Alles ganz normale Leute, gastfreundlich, im privaten Gespräch umgänglich und höflich – bis die Sprache auf die Ukraine kommt, oder auf Schwule oder Migranten, und bei den einen die imperiale Herablassung allen Nichtrussen gegenüber, bei den nächsten die stumpfe Gleichgültigkeit angesichts der Vorgänge vor der eigenen Haustür, bei den übernächsten der blanke Hass der national und heteronormativ Korrekten zu Tage tritt.
Natürlich ist ein gut Teil dieser Leute Opfer der seit Jahren unablässig in die Hirne tropfenden staatlichen Propaganda. Aber das bedeutet nicht, dass eine visafreie Reise in den Westen sie verändern würde. Dies anzunehmen wäre töricht, denn nach Rückkehr müssen alle in ihrem System weiter leben, arbeiten und Loyalität bekunden, ihre Kinder zum Schulerfolg führen, im Studium Punkte machen. Sie werden sich nicht ändern, solange die Rahmenbedingungen sich nicht ändern, und solange der nationale Grundkonsens besteht, dass nicht Russland im Unrecht sei, sondern der Rest der Welt; dass der in den letzten Jahren beobachtbare Rechtsruck und die allfällige Restalinisierung nur eine Rückkehr zum eigentlichen, zum besseren Russland seien.
Diese Rückkehrer werden mit uns gepflegt Englisch sprechen und vielleicht sogar Derrida zitieren, und selbstverständlich haben sie einem Geschmack für gute Autos, wie die Benz-fahrenden Stützen der Gesellschaft von FSB bis Orthodoxie täglich beweisen.

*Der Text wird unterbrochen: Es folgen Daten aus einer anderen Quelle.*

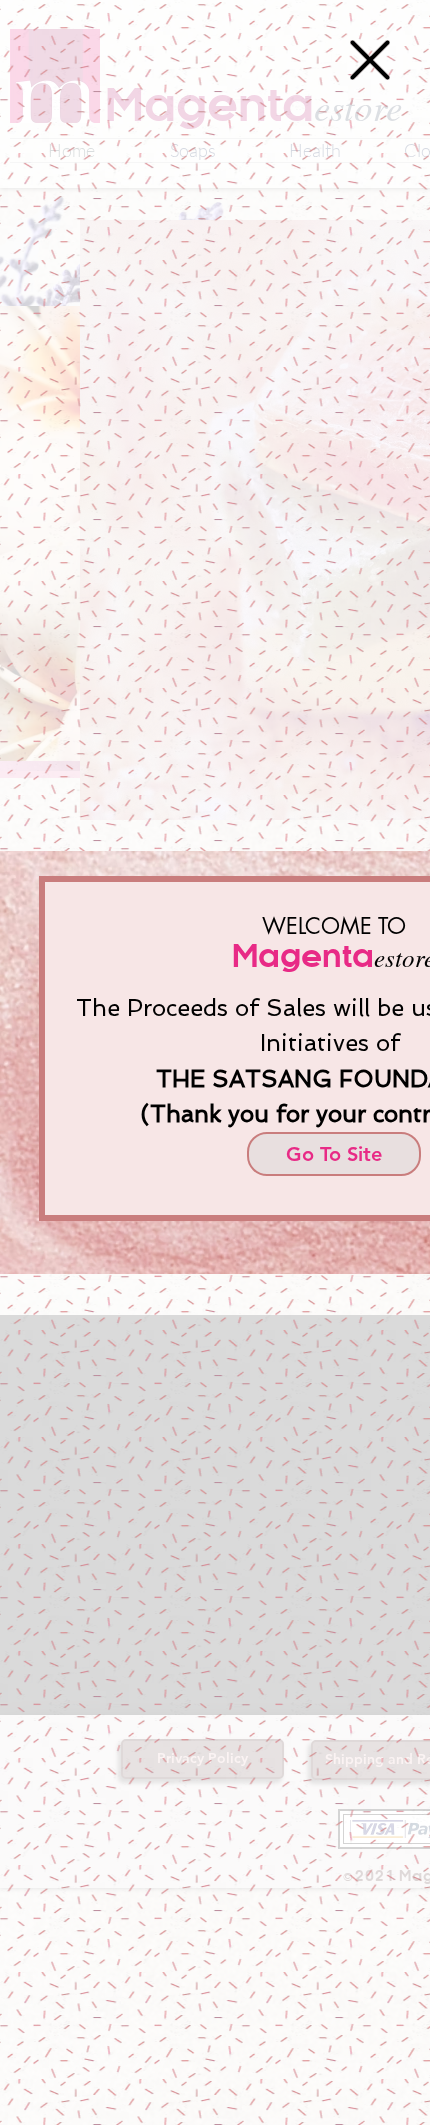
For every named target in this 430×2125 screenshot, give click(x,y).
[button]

Aber sie werden innerlich keinen Schritt auf uns zu gehen.
Ähnlich naiv ist Ischingers Ruf nach einer Finnlandisierung der Ukraine. Er hat nur zwei Kleinigkeiten übersehen: erstens befinden sich die Ukrainer bereits, wenn auch unfreiwillig, in diesem Zustand. Sie haben ihre Kernwaffen abgegeben, und sie gehören keinem Bündnis an. Und, zweitens, der Finnlandstatus ist kein Schutz. Denn die Ukrainer wurden bereits Opfer russischer Landnahme und russischer Verletzungen sämtlicher Prinzipien und Verträge, welche die Friedensordnung nach dem Ende des Kalten Krieges für „Finnlands“ wie die Ukraine bereithielt.
Der Finnlandstatus, der auch in Finnland nur mit einigem Unbehagen funktionierte, hat der Ukraine nichts genützt, denn sie ist ein Sonderfall: anders als Finnland oder auch die baltischen Staaten spielt die Ukraine eine Schlüsselrolle für ein überdehntes und nationalistisch überspanntes postimperiales Selbstkonzept der russischen Eliten und eines überwältigenden Teils der russischen Bevölkerung. Solange dies so ist, wird es keine Ruhe geben, allen Visaerleichterungen und NATO-Russland-Gremien zum Trotz.
Die russische Administration kleidet ihren Versailles-Komplex, ergänzt um ihre konkreten Dolchstoßlegenden, in die Sprache der Interessen- und Geopolitik, und die Ischingers und Steinmeiers auf der deutschen Seite nehmen ihnen diese Maskerade ab – weil sie keinen Schimmer von der russisch-ukrainischen Verflechtungsgeschichte haben, und weil sie innenpolitische Bedingtheiten von Außenpolitik ignorieren.
Solange das so bleibt, werden Russen und Deutsche aneinander vorbei reden – zum Schaden westlicher Interessen, ganz zu schweigen von den Interessen der Ukraine, die man insgeheim ohnehin als Saisonstaat wahrnimmt, in dem Russland, der Garant der Stabilität, legitime Interessen habe – in gefährlicher Konvergenz mit den russischen Positionen. Die Deutschen empfinden die Ukraine als Störfaktor, den man gerne wegfinnlandisieren würde, um sich danach um so freier der Illusion hinzugeben, man könne sich mit den russischen Eliten arrangieren.